* _Text to read_:
◇ ◇ ◇

Why even have award shows anymore

serge
Armchair Society
Published in
4 min readAug 30, 2016

I hope you can allow me this one day of respite before jumping onto the already decomposing corpse of the 2016 VMAs and writing its undeserved postmortem. After all, we tend to long for the immediate gratification when it comes to today’s pop culture. Sure, the articles came yesterday, but the more visceral reaction happened live, almost as an unseen Director’s Cut version of the show unfolded on Twitter. Our fingers tap danced over keyboards and our 140-character hot takes tap danced over the debris of whatever it was Beyonce’s almost 25 minute performance interrupted close to the end. We tuned in less for the results and more for the self-gratification of knowing that people were watching you for your opinion of that other thing that they weren’t watching but you were while they were watching you instead of watching it with you. Which begs the question, what the fuck was the point anyways?

That know cause they seen us in the videos

That know, the day that you play me

Will be the same day MTV play videos

That was 2010, the year when Kanye West, ever the cultural historian turned self-grandeur fetishist shaded a pop culture channel that hasn’t been popular since the late 90s, or at least since you and your cousin discovered BET After Dark. Truth is, even in 2010, MTV has been an antiquated channel on an already-antiquated-yet-still-not-sure-how-to-deal-with-it medium. YouTube and such have already supplanted MTVs space for music videos, what with being able to watch on demand with little to no ads, in whatever sequence you want. And that was before the Vevo conglomerate took over. MTV was already reduced to peddling staged teenage tales about the perils of being a rich, white, twenty-something in LA and passing it off as reality drama with the same gravitas of that cat video your mom insists on sending you. So if it was true then, what’s up now?

◇ ◇ ◇

* _Data provided_:
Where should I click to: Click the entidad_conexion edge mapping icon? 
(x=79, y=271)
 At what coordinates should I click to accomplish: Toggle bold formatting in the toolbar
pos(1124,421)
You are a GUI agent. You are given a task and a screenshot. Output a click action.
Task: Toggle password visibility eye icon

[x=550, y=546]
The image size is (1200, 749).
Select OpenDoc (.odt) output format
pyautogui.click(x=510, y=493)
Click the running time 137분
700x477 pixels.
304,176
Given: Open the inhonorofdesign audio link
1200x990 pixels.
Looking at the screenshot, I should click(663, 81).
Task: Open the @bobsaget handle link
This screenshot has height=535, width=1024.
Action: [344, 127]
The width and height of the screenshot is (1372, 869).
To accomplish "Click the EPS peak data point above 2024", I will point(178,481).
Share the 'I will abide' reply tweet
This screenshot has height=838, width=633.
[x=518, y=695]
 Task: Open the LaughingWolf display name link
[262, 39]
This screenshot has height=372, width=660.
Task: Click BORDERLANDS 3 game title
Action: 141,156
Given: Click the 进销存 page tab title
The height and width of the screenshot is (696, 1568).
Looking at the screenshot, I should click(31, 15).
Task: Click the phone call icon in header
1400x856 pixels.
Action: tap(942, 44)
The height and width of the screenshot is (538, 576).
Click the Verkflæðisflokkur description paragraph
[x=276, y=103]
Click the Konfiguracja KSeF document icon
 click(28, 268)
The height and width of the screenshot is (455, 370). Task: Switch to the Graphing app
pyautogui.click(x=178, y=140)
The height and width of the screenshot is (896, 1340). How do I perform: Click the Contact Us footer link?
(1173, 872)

◇ ◇ ◇

* _Problem to solve_:
Answer these questions from the post about award shows, one per line and numbered the same way:
1. About how long was Beyonce's performance?
2. In what year did Kanye West shade MTV?
3. Which conglomerate took over after YouTube and such had supplanted MTV's space for music videos?

* _Solution to this problem_:
1. Almost 25 minutes.
2. 2010.
3. Vevo.